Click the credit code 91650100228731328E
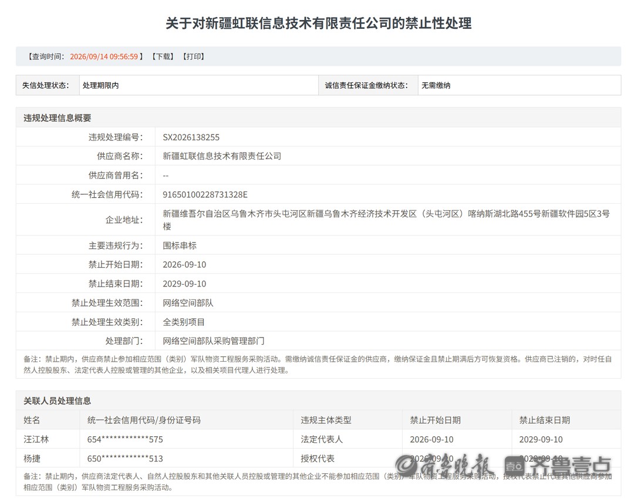Image resolution: width=634 pixels, height=502 pixels. coord(205,194)
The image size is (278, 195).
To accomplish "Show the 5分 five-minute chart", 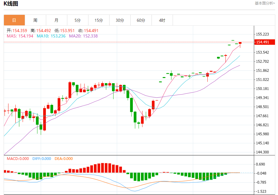I will pos(78,20).
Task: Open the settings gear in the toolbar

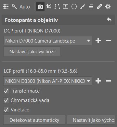Action: 108,6
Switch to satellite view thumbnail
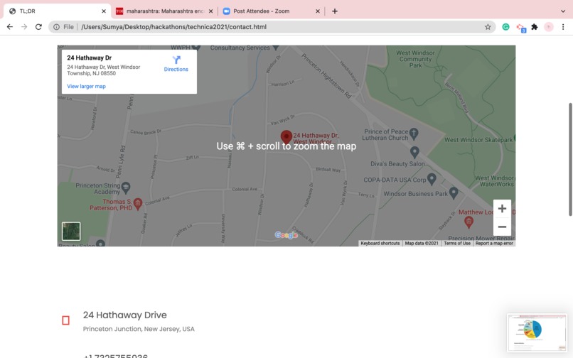This screenshot has height=358, width=573. tap(71, 231)
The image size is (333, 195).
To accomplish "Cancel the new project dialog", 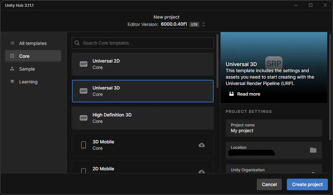I will 269,184.
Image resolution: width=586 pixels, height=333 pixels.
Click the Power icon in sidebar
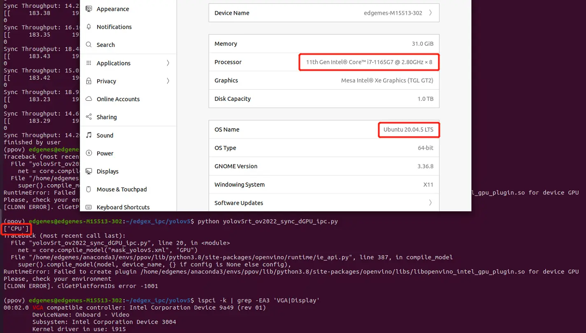point(88,153)
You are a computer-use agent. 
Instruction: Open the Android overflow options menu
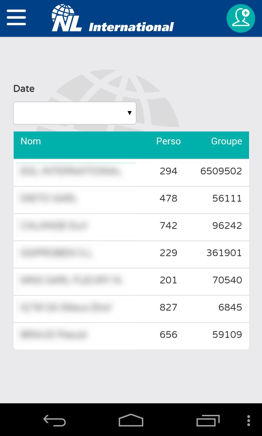[248, 421]

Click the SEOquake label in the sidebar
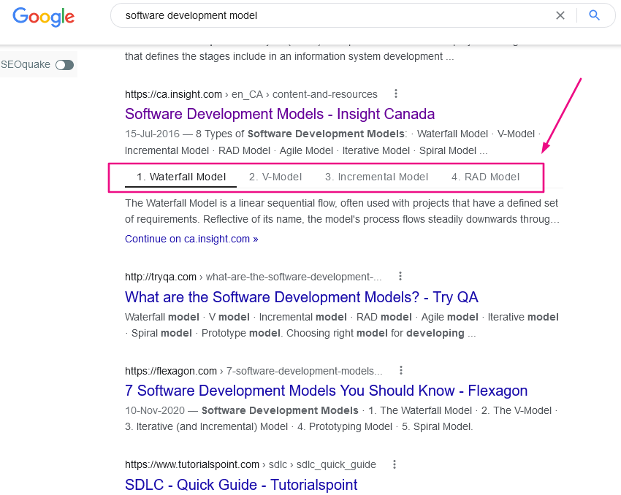[23, 64]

◇ ◇ ◇ ◇ ◇

Work required
Reproduce every line in the records above that contains the word "size".

Finished task
The image size is (278, 195).
The image size is (333, 195).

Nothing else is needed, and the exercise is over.